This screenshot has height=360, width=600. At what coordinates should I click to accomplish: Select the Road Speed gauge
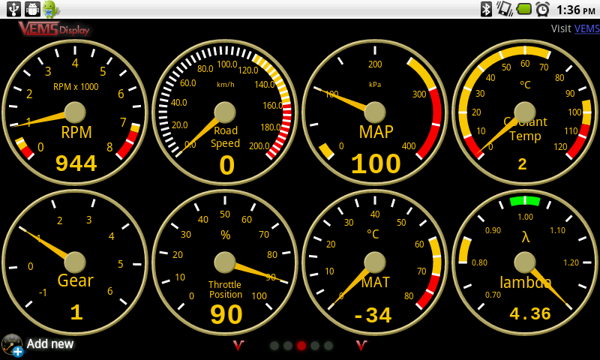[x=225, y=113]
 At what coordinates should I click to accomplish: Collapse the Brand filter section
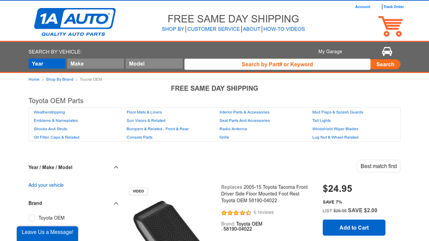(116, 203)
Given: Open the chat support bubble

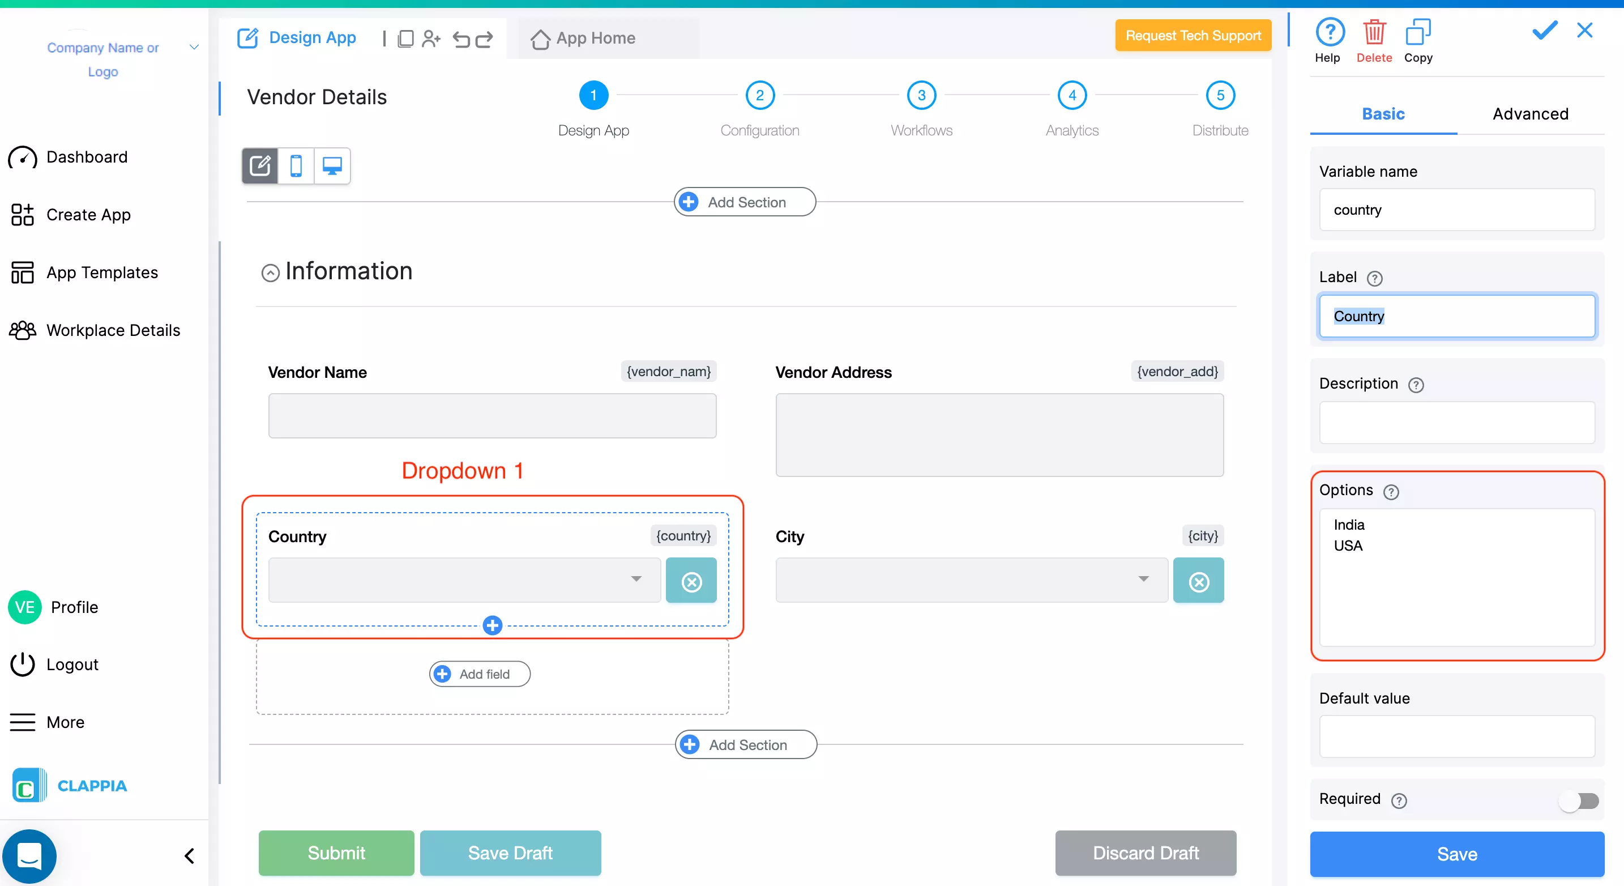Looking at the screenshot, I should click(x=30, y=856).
--
SET TASK:
Reproduce the text of all three items above word for word, leaving out the pictures.

THE SOLUTION:
This screenshot has height=360, width=600. At what coordinates should I click to accomplish: Select the Road Speed gauge
[x=225, y=113]
 At what coordinates should I click to accomplish: Collapse the Brand filter section
(116, 203)
Given: Open the chat support bubble

Looking at the screenshot, I should click(x=30, y=856).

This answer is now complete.